Recast the records from the line containing "prognosis (1045, 583)" through the line containing "coordinates (632, 684)." as a JSON list of strings, one string per line, with blank lines left out.

___ Provided records ___

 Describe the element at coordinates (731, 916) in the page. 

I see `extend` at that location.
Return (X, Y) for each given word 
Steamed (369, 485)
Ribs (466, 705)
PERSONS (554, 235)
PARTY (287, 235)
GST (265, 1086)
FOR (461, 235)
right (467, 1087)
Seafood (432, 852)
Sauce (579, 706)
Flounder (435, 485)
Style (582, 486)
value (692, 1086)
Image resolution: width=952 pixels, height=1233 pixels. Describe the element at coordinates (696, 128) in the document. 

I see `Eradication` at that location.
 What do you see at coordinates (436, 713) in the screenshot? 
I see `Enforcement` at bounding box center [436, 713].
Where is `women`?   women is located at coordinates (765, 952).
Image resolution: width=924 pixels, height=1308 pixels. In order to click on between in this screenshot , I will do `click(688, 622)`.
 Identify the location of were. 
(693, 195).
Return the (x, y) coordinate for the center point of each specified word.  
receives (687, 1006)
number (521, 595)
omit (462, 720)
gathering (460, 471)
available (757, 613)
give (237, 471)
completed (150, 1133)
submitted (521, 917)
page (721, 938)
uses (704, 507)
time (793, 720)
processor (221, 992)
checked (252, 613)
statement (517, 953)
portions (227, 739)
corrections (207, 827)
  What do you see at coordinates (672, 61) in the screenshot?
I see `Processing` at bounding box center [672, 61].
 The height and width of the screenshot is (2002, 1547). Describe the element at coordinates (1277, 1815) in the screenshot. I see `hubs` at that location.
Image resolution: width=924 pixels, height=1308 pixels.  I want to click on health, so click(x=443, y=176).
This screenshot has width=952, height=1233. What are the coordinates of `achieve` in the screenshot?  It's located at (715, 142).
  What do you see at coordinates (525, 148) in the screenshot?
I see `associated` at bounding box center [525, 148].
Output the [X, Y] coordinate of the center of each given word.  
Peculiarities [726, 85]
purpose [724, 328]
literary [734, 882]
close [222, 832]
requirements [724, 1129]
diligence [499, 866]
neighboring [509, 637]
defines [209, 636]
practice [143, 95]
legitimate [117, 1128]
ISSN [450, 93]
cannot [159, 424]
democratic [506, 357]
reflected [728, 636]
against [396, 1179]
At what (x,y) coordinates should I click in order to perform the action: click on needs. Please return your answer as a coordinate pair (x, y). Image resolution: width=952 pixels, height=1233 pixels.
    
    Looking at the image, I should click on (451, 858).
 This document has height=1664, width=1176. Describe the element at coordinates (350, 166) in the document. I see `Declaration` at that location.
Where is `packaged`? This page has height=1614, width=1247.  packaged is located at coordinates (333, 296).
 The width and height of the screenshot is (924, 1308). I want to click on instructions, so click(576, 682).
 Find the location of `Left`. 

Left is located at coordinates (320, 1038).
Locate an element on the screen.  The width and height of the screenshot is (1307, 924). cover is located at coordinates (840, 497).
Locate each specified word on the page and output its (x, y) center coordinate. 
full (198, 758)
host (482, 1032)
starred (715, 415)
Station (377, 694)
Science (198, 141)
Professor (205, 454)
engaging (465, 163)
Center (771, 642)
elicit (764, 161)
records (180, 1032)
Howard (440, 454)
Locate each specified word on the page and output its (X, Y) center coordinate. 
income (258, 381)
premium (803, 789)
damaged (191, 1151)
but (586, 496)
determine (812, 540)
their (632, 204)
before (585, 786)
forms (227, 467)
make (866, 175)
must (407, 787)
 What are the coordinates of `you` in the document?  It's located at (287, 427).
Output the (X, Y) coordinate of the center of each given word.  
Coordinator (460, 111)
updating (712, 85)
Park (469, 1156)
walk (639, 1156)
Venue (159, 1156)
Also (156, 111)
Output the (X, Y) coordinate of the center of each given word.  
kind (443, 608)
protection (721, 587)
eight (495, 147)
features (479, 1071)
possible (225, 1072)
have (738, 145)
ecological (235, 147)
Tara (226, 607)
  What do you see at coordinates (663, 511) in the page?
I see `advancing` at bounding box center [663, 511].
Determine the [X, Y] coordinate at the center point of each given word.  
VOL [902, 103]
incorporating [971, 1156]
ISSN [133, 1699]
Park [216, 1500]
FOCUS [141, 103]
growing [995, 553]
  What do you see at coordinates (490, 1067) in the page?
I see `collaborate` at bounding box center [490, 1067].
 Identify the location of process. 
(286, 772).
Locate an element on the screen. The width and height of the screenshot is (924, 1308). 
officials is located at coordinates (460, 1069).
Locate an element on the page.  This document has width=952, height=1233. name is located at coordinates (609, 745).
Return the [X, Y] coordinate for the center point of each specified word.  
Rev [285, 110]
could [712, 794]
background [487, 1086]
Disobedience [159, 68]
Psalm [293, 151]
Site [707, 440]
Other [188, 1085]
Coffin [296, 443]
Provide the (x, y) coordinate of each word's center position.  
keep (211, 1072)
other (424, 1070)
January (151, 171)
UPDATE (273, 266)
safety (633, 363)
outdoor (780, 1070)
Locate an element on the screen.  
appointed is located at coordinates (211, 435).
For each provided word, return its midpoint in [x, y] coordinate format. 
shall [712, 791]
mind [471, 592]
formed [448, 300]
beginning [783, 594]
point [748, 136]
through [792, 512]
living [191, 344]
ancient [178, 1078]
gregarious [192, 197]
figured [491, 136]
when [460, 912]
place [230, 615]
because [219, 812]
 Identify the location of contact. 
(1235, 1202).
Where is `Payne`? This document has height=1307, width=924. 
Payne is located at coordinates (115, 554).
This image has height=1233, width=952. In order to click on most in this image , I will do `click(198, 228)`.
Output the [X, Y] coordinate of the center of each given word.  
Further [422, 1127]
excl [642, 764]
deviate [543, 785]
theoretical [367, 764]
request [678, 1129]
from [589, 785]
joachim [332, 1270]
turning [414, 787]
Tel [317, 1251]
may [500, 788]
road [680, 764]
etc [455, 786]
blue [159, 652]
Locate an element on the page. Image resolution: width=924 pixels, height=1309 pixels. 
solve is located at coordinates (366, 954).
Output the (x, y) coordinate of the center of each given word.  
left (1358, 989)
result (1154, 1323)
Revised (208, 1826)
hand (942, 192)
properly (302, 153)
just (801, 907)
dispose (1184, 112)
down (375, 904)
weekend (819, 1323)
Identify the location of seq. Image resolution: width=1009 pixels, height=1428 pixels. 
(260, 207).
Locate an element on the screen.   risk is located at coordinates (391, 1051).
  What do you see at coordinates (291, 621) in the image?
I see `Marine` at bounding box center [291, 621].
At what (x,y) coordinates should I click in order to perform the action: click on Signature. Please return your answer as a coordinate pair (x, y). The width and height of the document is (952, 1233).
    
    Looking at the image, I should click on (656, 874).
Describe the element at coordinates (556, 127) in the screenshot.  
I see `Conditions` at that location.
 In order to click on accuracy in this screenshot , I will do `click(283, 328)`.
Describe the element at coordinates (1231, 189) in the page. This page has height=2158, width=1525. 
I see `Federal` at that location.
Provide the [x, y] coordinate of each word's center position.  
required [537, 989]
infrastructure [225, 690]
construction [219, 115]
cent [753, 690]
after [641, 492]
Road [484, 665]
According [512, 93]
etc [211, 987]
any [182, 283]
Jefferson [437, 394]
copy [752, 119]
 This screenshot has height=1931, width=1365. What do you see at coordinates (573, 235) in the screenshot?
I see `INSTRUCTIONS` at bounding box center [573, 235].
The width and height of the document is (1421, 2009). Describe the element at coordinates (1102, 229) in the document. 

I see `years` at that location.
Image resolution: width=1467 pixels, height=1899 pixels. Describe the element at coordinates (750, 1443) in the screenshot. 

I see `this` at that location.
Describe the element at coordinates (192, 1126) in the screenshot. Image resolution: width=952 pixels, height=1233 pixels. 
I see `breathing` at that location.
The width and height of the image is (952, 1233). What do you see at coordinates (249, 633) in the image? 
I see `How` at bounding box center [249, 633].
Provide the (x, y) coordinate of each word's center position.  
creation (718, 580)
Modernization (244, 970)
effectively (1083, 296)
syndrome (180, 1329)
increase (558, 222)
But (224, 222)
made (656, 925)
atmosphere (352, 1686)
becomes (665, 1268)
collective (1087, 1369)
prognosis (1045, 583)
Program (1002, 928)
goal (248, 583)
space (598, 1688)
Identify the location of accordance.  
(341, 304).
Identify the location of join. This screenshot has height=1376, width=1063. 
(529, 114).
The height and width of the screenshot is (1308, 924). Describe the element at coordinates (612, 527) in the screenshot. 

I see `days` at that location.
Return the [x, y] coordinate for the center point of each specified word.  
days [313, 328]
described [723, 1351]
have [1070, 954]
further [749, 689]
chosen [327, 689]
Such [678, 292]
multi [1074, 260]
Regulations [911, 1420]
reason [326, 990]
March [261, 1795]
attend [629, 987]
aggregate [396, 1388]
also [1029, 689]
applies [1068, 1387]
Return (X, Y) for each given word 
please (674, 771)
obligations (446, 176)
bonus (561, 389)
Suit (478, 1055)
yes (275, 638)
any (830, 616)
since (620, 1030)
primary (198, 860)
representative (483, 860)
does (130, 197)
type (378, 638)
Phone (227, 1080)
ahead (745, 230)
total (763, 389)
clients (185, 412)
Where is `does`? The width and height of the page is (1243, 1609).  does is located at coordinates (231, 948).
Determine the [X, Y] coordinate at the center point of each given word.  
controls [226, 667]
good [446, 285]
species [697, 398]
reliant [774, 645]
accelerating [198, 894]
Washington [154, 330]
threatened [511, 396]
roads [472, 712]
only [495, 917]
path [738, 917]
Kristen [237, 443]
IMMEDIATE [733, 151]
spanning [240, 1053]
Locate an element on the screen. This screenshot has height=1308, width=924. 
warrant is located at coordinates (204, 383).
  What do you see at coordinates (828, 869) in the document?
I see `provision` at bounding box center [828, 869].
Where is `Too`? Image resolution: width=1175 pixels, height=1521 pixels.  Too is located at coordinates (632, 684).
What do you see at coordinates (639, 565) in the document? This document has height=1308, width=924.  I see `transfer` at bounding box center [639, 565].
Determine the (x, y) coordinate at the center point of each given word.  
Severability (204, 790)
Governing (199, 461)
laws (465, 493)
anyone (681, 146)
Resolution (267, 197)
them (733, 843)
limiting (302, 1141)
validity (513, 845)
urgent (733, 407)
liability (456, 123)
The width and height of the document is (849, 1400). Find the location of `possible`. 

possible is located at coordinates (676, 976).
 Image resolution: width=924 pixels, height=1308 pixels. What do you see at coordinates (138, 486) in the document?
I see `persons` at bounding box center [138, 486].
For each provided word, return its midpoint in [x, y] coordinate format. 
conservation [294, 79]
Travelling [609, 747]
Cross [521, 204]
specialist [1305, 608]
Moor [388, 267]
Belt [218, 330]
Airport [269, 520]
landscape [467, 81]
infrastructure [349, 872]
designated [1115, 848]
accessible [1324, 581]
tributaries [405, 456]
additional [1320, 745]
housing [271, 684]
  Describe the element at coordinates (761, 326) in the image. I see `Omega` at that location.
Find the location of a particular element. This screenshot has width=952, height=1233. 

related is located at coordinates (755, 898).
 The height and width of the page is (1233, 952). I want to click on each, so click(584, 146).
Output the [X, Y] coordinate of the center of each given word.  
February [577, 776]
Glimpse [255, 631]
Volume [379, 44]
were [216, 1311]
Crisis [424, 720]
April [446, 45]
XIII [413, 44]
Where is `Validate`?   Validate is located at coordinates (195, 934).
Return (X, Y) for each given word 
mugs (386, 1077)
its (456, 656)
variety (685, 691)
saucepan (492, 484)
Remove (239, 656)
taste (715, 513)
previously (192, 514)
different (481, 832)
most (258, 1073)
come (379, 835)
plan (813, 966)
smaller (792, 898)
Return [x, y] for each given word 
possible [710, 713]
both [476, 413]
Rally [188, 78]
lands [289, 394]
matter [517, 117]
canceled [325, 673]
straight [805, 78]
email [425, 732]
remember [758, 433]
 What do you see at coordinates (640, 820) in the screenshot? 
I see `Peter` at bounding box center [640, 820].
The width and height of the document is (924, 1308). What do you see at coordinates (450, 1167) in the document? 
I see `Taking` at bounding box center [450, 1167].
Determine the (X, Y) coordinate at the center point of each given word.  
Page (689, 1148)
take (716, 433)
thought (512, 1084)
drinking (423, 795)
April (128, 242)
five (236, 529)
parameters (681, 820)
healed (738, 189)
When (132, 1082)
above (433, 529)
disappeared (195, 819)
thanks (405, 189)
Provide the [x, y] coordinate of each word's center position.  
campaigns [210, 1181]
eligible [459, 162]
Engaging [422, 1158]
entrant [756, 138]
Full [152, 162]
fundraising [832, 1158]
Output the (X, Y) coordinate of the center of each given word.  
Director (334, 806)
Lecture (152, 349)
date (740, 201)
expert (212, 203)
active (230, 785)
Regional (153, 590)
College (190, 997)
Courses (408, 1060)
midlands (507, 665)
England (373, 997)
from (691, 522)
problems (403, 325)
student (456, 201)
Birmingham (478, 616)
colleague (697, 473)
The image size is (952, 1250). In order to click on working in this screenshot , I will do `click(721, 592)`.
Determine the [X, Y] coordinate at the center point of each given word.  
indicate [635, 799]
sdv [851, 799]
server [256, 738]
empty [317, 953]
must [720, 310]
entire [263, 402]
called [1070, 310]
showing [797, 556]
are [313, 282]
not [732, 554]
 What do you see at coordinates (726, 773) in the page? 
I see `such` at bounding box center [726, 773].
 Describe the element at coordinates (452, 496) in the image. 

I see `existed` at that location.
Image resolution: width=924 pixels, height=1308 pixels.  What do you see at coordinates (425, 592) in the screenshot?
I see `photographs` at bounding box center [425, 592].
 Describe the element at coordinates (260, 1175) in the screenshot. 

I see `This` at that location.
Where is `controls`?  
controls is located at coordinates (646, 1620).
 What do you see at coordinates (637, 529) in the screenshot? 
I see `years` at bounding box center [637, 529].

___

Solution for this task:
[
  "prognosis (1045, 583)",
  "Program (1002, 928)",
  "goal (248, 583)",
  "space (598, 1688)",
  "Identify the location of accordance.  ",
  "(341, 304).",
  "Identify the location of join. This screenshot has height=1376, width=1063. ",
  "(529, 114).",
  "The height and width of the screenshot is (1308, 924). Describe the element at coordinates (612, 527) in the screenshot. ",
  "I see `days` at that location.",
  "Return the [x, y] coordinate for the center point of each specified word.  ",
  "days [313, 328]",
  "described [723, 1351]",
  "have [1070, 954]",
  "further [749, 689]",
  "chosen [327, 689]",
  "Such [678, 292]",
  "multi [1074, 260]",
  "Regulations [911, 1420]",
  "reason [326, 990]",
  "March [261, 1795]",
  "attend [629, 987]",
  "aggregate [396, 1388]",
  "also [1029, 689]",
  "applies [1068, 1387]",
  "Return (X, Y) for each given word ",
  "please (674, 771)",
  "obligations (446, 176)",
  "bonus (561, 389)",
  "Suit (478, 1055)",
  "yes (275, 638)",
  "any (830, 616)",
  "since (620, 1030)",
  "primary (198, 860)",
  "representative (483, 860)",
  "does (130, 197)",
  "type (378, 638)",
  "Phone (227, 1080)",
  "ahead (745, 230)",
  "total (763, 389)",
  "clients (185, 412)",
  "Where is `does`? The width and height of the page is (1243, 1609).  does is located at coordinates (231, 948).",
  "Determine the [X, Y] coordinate at the center point of each given word.  ",
  "controls [226, 667]",
  "good [446, 285]",
  "species [697, 398]",
  "reliant [774, 645]",
  "accelerating [198, 894]",
  "Washington [154, 330]",
  "threatened [511, 396]",
  "roads [472, 712]",
  "only [495, 917]",
  "path [738, 917]",
  "Kristen [237, 443]",
  "IMMEDIATE [733, 151]",
  "spanning [240, 1053]",
  "Locate an element on the screen. This screenshot has height=1308, width=924. ",
  "warrant is located at coordinates (204, 383).",
  "  What do you see at coordinates (828, 869) in the document?",
  "I see `provision` at bounding box center [828, 869].",
  "Where is `Too`? Image resolution: width=1175 pixels, height=1521 pixels.  Too is located at coordinates (632, 684)."
]